Hysteria, Healing and the Correctness of Armed Struggle

BY DEE AYROSO
Bulatlat.com

Eighteen years ago, Lila and her brother Arman were among the thousands of Communist Party members wrongly accused of being government “deep penetration agents” in a hysteria in the underground movement. Now 42, Lila speaks about the pain of being a victim of the anti-infiltration hysteria, and about her misadventures as a prisoner in the mountains, about forgiveness and healing, and the need for armed struggle.

Editor’s note: The name of the interviewee and other persons have been changed to protect their identities.

“Kadua, pag natapos itong kaso mo umuwi ka na lang sa tatay mo. Kasi ang narinig ko, ‘kapatid ka ng pinatay nila sa isang lugar.” (Comrade, when you get cleared, you should go home to your father. I heard that you are the sister of somebody they executed in another place.)

In tears, a young peasant minority woman told Lila how her elder brother Arman had possibly been killed by the New People’s Army. Lila herself had already spent months in the mountains as a “prisoner” of the NPA rebels.

It was the worst nightmare for Lila, for, after all, she and her brother were both full-time activists of good stature. She was with a Party propaganda team in Central Luzon, and Arman was with a communications group in Northern Luzon and has served the movement for almost a decade. Yet, their comrades had suspected them both of being “deep penetration agents” or DPA of the government.
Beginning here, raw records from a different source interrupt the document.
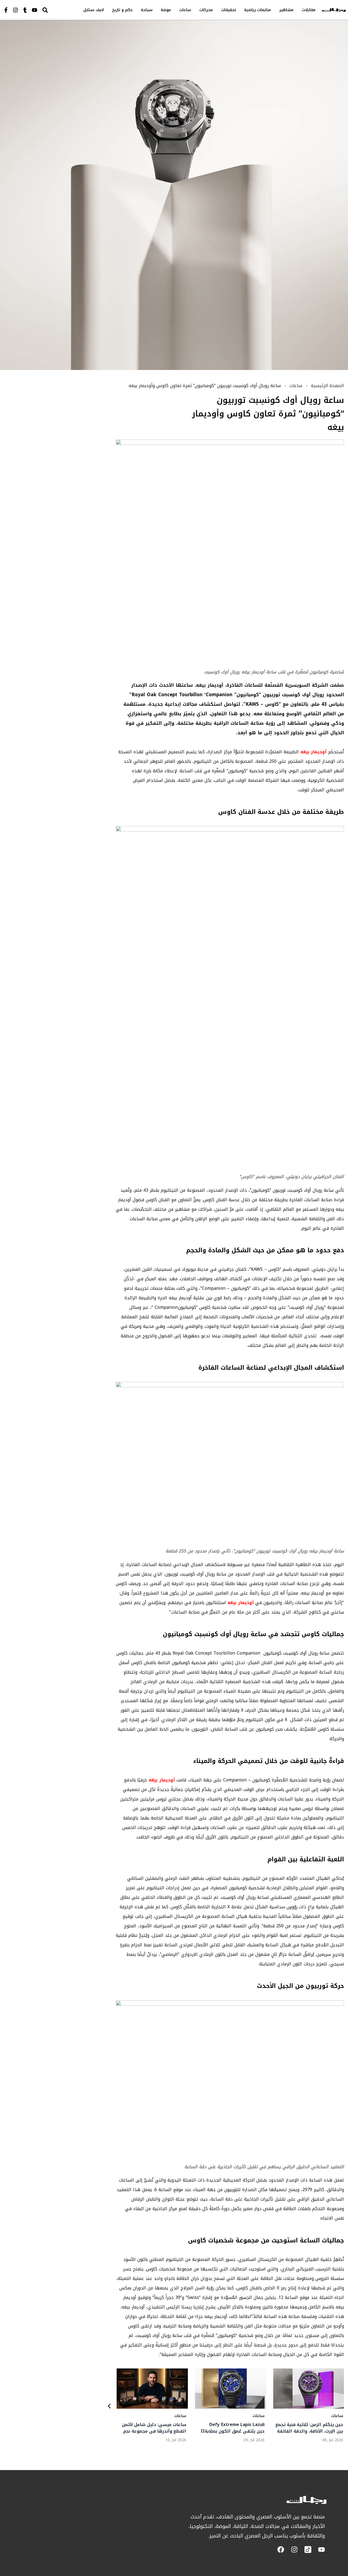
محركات (206, 10)
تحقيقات (228, 10)
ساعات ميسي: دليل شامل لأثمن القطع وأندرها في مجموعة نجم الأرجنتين (154, 2427)
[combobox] (56, 9)
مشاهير (286, 10)
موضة (166, 10)
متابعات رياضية (257, 10)
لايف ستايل (93, 10)
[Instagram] (15, 10)
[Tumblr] (25, 10)
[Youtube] (34, 10)
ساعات (185, 10)
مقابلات (309, 10)
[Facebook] (280, 2549)
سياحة (147, 10)
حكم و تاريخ (122, 10)
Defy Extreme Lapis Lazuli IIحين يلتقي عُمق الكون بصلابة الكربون (233, 2427)
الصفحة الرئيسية (327, 385)
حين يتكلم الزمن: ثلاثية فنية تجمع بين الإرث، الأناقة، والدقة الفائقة (309, 2427)
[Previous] (109, 2407)
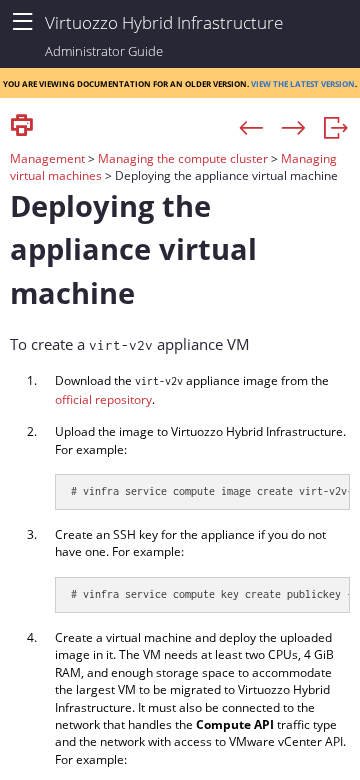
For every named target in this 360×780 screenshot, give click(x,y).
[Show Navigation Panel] (22, 22)
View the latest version (303, 82)
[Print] (22, 126)
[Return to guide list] (335, 129)
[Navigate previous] (251, 129)
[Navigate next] (293, 129)
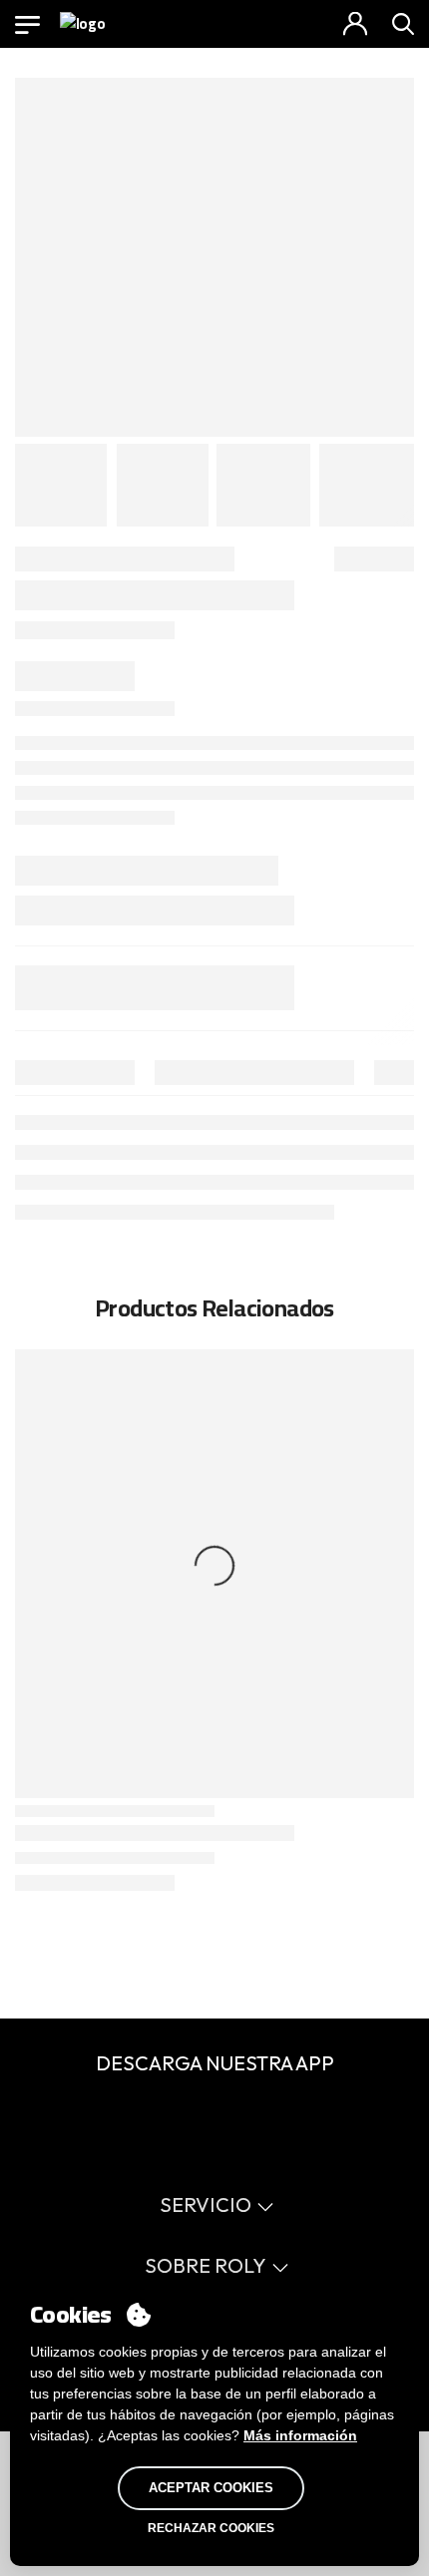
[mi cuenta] (355, 24)
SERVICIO (205, 2204)
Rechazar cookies (211, 2528)
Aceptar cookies (211, 2487)
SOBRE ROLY (205, 2265)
Siblings Lila and Arman were victims of “Operation Tidebar”, the Central Luzon version of the movement-wide anti-infiltration campaign of the Communist Party of the Philippines in the 80s.
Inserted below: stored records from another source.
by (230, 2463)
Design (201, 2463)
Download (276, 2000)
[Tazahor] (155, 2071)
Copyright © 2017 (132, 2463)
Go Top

In 1984 to 1985, the underground movement suffered increasing setbacks in the battlefield even as the Party leadership pushed for a decisive victory. Such setbacks were wrongly attributed to the infiltration of government agents in the movement. The Party leadership turned to its own ranks in search of infiltrators.

According to a CPP anniversary statement, the search turned into widespread panic, a hysteria, which violated “the individual rights of suspects, the standards of due process and the rules of scientific examination and weighing of evidence.”

Lila was cleared by the Party after more than a year as prisoner. In 1992, the Regional Party Committee in Central Luzon had admitted having wrongly executed Arman in 1988. In 1997, he had been declared a martyr of the revolution by the CPP in Central Luzon. His remains had not been found to this day.

For Lila, the hysteria provided her both the worst and best lessons to learn: that the Party was not a perfect organization, and in spite of such imperfection, how the masses cared for the revolutionary cause and the revolutionaries that they meet.

Children of an Army officer

Arman and Lila came from a middle class family in Central Luzon. Arman was the eldest and only boy in a brood of four. He was an honor student, had a charismatic personality and got along well with everybody. Petite and frail-looking Lila was the third child, and described herself as a “Daddy’s girl.”

Their father was then an Army colonel. Their conservative family orientation however, was no hindrance to their involvement in student activism. Ironically, her father once said: “You better forget your damned belief, because in the end, your comrades will be the ones to kill you.” She dismissed it as an anti-communist line.

Arman joined a student organization as an electronics communication engineering student in an exclusive school in Manila. Lila was recruited by Arman not long after she entered college at the university belt in 1980. As a freshman, Lila helped set up a student support network for the armed movement in the countryside.

In 1984, after graduating from college, 24-year-old Arman joined the NPA in Central Luzon. Young peasant girls were easily attracted to the good-looking, young organizer from Manila. Arman developed a relationship with a barrio lass, but without permission from his group. When his collective found out that the two had pre-marital sex, they wanted to get them married. But Arman’s parents disapproved.